→ **TEXTE SOURCE**
....................
Peu de fonctionnaires en dehors du ministère de la Défense nationale (MDN) saisissent les enjeux de la guerre et ils ont rarement l’occasion d’acquérir ces connaissances. Compte tenu de la nécessité de passer d’un ministère à l’autre pour progresser dans leur carrière, certains fonctionnaires du ministère de la Défense nationale n’ont pas non plus de vision globale de la question.

Le Collège des Forces canadiennes, où j’enseigne les études de la défense, forme chaque année environ dix hauts fonctionnaires dans le cadre de son programme de sécurité nationale, mais la fonction publique ne s’occupe pas ensuite de leur « gestion de carrière ».

Cela signifie que lorsqu’ils reprennent leur travail, leurs responsabilités n’ont souvent que peu à voir avec la formation qu’ils viennent de recevoir.
....................
→ **DONNÉES FOURNIES**
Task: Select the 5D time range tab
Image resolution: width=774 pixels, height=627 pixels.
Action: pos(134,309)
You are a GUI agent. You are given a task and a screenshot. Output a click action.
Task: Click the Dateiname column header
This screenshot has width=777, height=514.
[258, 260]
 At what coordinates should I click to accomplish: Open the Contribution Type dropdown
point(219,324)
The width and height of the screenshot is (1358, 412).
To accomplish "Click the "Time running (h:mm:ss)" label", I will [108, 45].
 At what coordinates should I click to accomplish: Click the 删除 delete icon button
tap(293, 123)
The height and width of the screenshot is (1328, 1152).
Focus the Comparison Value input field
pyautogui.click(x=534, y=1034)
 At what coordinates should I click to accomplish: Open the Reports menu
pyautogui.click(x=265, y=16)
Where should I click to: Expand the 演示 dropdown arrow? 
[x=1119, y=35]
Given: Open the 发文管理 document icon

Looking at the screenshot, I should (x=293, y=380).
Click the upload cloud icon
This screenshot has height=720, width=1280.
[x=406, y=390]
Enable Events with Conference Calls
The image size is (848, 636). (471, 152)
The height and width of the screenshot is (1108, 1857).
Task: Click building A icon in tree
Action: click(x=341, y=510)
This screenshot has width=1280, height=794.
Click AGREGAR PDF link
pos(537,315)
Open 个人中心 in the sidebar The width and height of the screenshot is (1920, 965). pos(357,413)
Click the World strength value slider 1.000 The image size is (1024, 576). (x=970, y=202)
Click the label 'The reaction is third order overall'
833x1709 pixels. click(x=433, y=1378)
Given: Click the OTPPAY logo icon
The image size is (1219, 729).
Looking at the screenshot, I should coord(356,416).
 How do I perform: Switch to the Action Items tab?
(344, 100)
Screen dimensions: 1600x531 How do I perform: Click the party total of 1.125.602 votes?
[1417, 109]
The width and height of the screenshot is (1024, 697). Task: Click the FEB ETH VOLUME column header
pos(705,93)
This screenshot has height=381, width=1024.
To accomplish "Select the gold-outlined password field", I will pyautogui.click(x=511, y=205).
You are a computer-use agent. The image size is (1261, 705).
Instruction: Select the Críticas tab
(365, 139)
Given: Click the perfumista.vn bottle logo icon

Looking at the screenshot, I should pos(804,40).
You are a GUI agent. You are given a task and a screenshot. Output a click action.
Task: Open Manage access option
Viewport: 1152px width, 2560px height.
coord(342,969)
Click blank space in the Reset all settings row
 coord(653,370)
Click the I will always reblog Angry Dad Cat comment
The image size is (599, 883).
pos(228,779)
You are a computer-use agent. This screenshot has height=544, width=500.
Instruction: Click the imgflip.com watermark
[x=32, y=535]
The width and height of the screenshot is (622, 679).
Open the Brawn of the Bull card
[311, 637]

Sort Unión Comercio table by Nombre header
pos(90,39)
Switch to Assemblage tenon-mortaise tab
....................
→ **SÉRIE D'EXERCICES**
• a. Selon le texte source, combien de hauts fonctionnaires le Collège des Forces canadiennes forme-t-il chaque année dans le cadre de son programme de sécurité nationale ?
• b. Reformulez plus brièvement le paragraphe du texte source qui commence par « Peu de fonctionnaires en dehors », en conservant ses faits essentiels.

→ **CORRIGÉ**
• a. Environ dix hauts fonctionnaires.

• b. Hors du ministère de la Défense nationale, peu de fonctionnaires comprennent les enjeux de la guerre ou ont l'occasion de les apprendre. Et comme leur carrière les oblige à changer de ministère, certains fonctionnaires de ce ministère n'en ont pas non plus une vision globale.